Rz. 103

Das Stimmrecht steht grundsätzlich jedem Wohnungseigentümer zu; Sonderfälle werden unten (→ § 7 Rdn 107) dargestellt. Stellvertretung bei der Stimmrechtsabgabe ist möglich (→ § 7 Rdn 80). Das Stimmrecht kann im Einzelfall ausgeschlossen sein (→ § 7 Rdn 115).

 

Rz. 104

Für die Berechnung der Stimmenmehrheit bei Beschlussfassungen kommt es auf die "Wertigkeit" des Stimmrechts an, sog. Stimmkraft. In vielen Teilungserklärungen/Gemeinschaftsordnungen ist vorgesehen, dass sich das Stimmrecht nach Miteigentumsanteilen richtet (Wertprinzip), was bei knappen Abstimmungsergebnissen zu aufwändiger Rechenarbeit führen kann. Verbreitet ist auch das Objektstimmrecht, wonach jeder Einheit unabhängig von ihrer Größe oder ihren Miteigentumsanteilen eine Stimme zukommt. Wenn aber die Gemeinschaftsordnung nichts anderes bestimmt, gilt kraft Gesetzes das Kopfprinzip: Jeder Wohnungseigentümer hat eine Stimme (§ 25 Abs. 2 S. 1 WEG).

 

Rz. 105

 

Beispiele: Stimmrechte bei Geltung des Kopfprinzips

1. In einer aus 3 Einheiten bestehenden Eigentümergemeinschaft gehören die Wohnungen Nr. 1 und Nr. 2 dem A, die Wohnung Nr. 3 gehört dem B. Die Gemeinschaftsordnung trifft zum Stimmrecht keine Regelung. Wie sind die Mehrheitsverhältnisse? – Patt! A und B haben jeweils eine Stimme.

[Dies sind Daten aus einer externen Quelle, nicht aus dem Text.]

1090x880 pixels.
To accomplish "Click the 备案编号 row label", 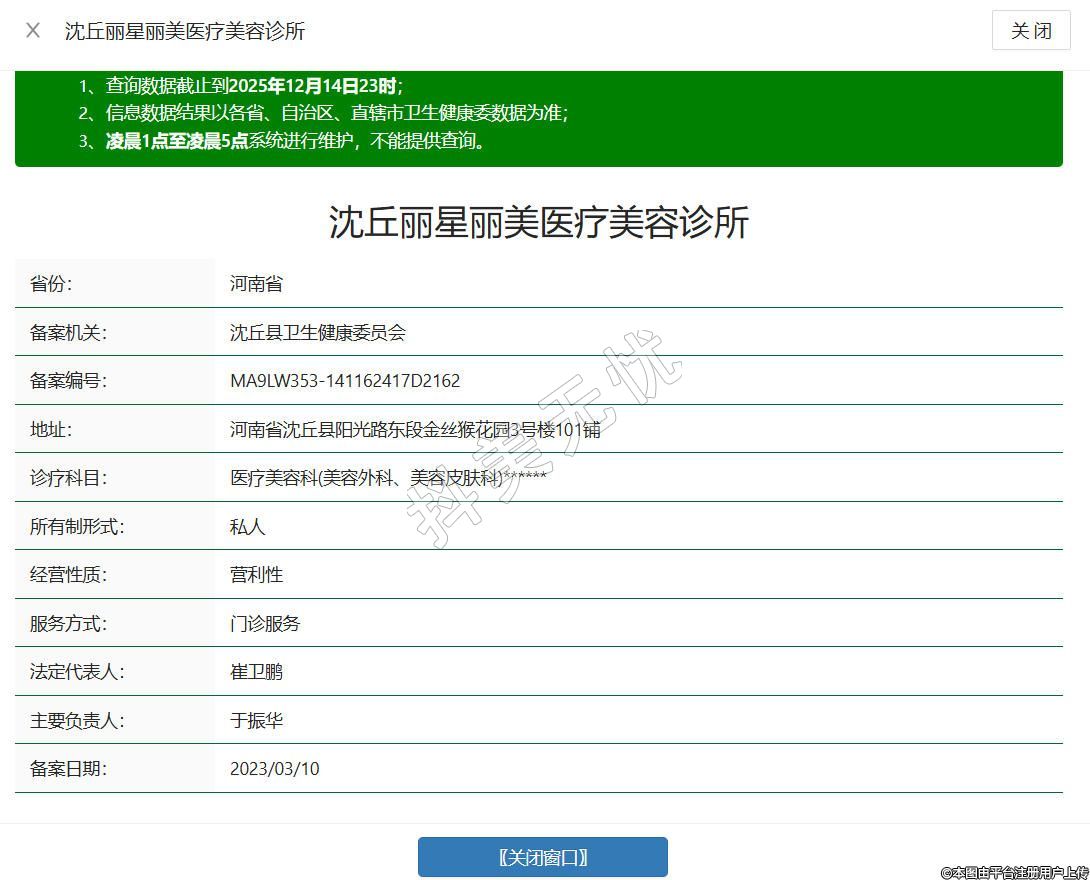I will coord(68,381).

2. A kann die Stimmverhältnisse zu seinen Gunsten verändern, indem er das Wohnungseigentum Nr. 2 auf eine andere (ihm nahestehende) Person (z.B. seine Frau) oder auf eine bestehende oder von ihm zu diesem Zweck gegründete Gesellschaft (z.B. die "A UG") überträgt. Dadurch kann sich A faktisch die Stimmenmehrheit sichern. Eine Verschiebung der Eigentumsverhältnisse nur zu diesem Zweck ist nicht rechtsmissbräuchlich.[130]

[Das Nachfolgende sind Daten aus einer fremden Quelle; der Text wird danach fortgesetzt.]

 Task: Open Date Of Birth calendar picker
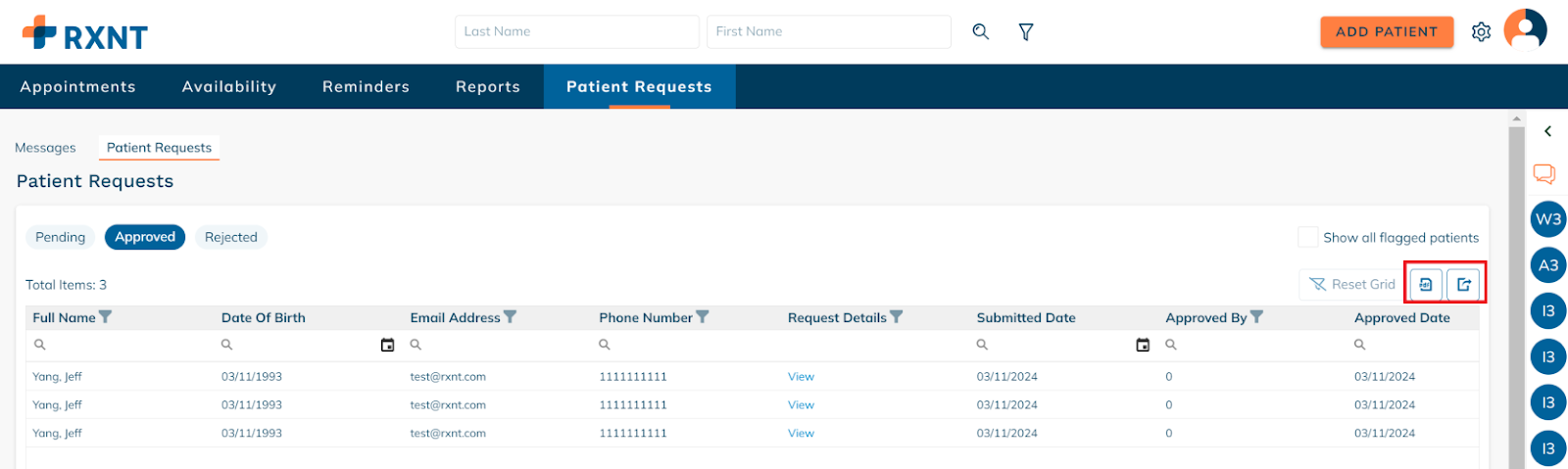387,345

3. Gehört die Wohnung Nr. 1 allein dem A, die Wohnung Nr. 2 aber dem Ehepaar Frau und Herr A gemeinsam (gleichgültig, zu welchen Bruchteilen), haben Herr und Frau A insgesamt zwei Stimmen: In Bezug auf die Wohnung Nr. 1 hat Herr A alleine eine Stimme; in Bezug auf die Wohnung Nr. 2 haben Frau A und Herr A gemeinsam eine Stimme. "Der Wohnungseigentümer" i.S.v. § 25 Abs. 2 S. 1 WEG kann nämlich auch eine Mehrheit von Personen sein, wie sich aus Satz 2 der Norm ergibt. Somit bestehen mehrere Stimmrechte, wenn mehrere Wohnungen nur teilweise identischen Miteigentümern gehören oder wenn – wie in dieser Variante – der Miteigentümer einer Wohnung zugleich Alleineigentümer einer anderen Wohnung ist.[131]

4. Im Beispiel 2 überträgt A das Wohnungseigentum Nr. 2 nicht ganz, sondern nur teilweise (z.B. mit einem Anteil von ½ oder von 1/100el) auf seine Frau. Wie vorstehend (c) erwähnt, entsteht dadurch ein neuer Eigentümer ("Kopf") der Wohnung Nr. 2, nämlich die "Ehegatten A" mit prinzipiell separatem Stimmrecht. Ob die Berufung auf das solcherart herbeigeführte neue Stimmrecht in bestimmten Fällen treuwidrig sein kann (vielleicht bei einer Übertragung von weniger als dem halben Bruchteilseigentum?), ist noch nicht höchstrichterlich entschieden. Nach hiesiger Prognose wird der BGH die Berufung auf ein formal bestehendes Stimmrecht aber in keinem Fall (auch nicht bei der Übertragung von 1.000el Bruchteil) für unzulässig erklären.

 

Rz. 106

Steht ein Wohnungseigentum mehreren gemeinschaftlich zu, können sie das Stimmrecht nur einheitlich ausüben (§ 25 Abs. 2 S. 2 WEG). Im vorstehenden Beispiel müssen sich deshalb die Eheleute A, soweit sie gemeinsam Eigentümer einer Wohnung sind, untereinander verständigen, wie abgestimmt werden soll oder einen von ihnen zur Stimmabgabe bevollmächtigen. Eine widersprüchliche Stimmabgabe ist unwirksam.